Section 424A letter
18 Section 424A of the Migration Act 1958 (Cth) (Act) broadly requires that the Tribunal give to an applicant before the Tribunal particulars of certain information (that has not otherwise been raised orally at a Tribunal hearing) that the Tribunal considers would be the reason for affirming the decision under review and invite the applicant to comment on that information.

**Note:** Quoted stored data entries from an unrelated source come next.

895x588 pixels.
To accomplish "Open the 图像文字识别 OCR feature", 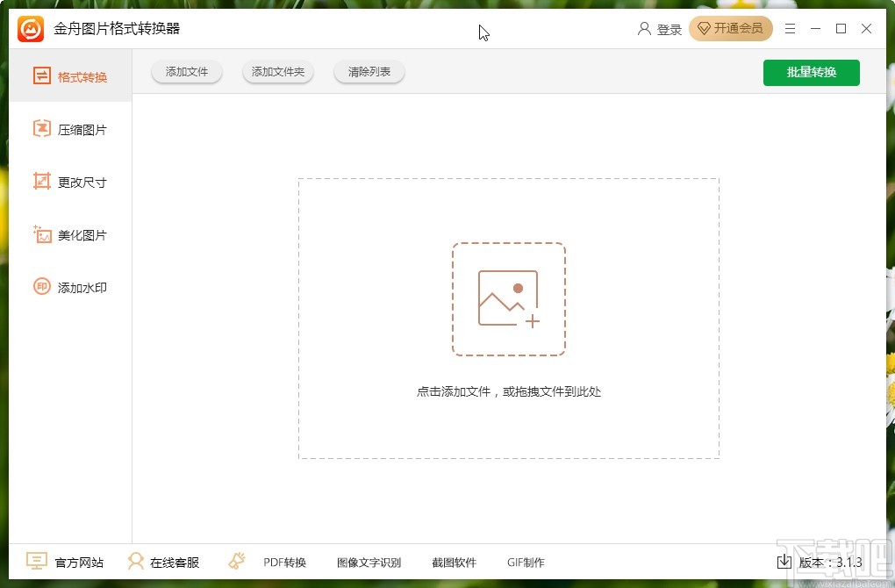I will pos(368,562).
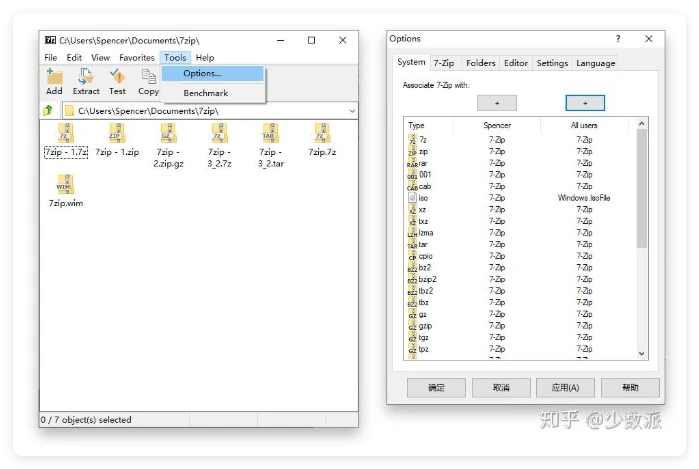Select the 7zip - 3_2.tar file icon
This screenshot has width=699, height=469.
point(270,134)
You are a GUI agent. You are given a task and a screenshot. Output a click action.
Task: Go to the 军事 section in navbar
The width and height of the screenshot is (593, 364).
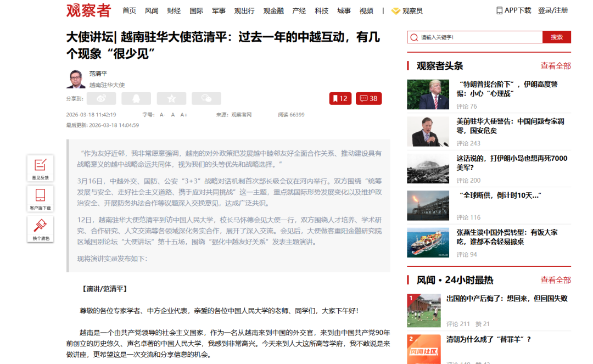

19 In this case, the Tribunal conducted hearings on 3 March 2016 and 28 July 2016. After the second hearing, on 15 August 2016, the Tribunal sent a letter addressed to the appellant's solicitor and migration agent inviting comment on, broadly, certain inconsistencies and discrepancies in the evidence provided by the appellant, his wife and his brother. As explained by the following passage in the AAT Reasons, the Tribunal invited a response by 29 August 2016:
5. Following the hearing the Tribunal wrote to the applicant on 15 August 2016, in accordance with the requirements of s.424A of the Act, inviting him to comment on or respond to certain information which it considered would, subject to his comments, be reason, or a part of the reason, for affirming the decision under review. The applicant was advised that his comments or response should be received by 29 August 2016 and that if they were not received within the period allowed, the Tribunal may make a decision on the review without taking any further action to obtain his views on the information. The Tribunal did not receive a response from the applicant or a request for an extension of time in which to provide the comments or response by the prescribed date. As such, the Tribunal has proceeded to make a decision without taking any further action to obtain his views on the information[.]
20 The appellant argued in the Circuit Court, and repeated in this Court, that he was not been afforded natural justice because, although his representative had received the s 424A letter, she had not forwarded the letter to him and he had not had an opportunity to respond to the letter.
21 The Circuit Court dismissed this contention as follows:
17. … The court book contains a s.424A letter dated 15 August 2016 from the Tribunal to the applicant's agent. That followed the hearing on 28 July 2016. It raised the Tribunal's concerns and sought the applicant's response to them. The s.424A letter was faxed to the agent at the fax number specified in the document appointing the agent as the applicant's representative.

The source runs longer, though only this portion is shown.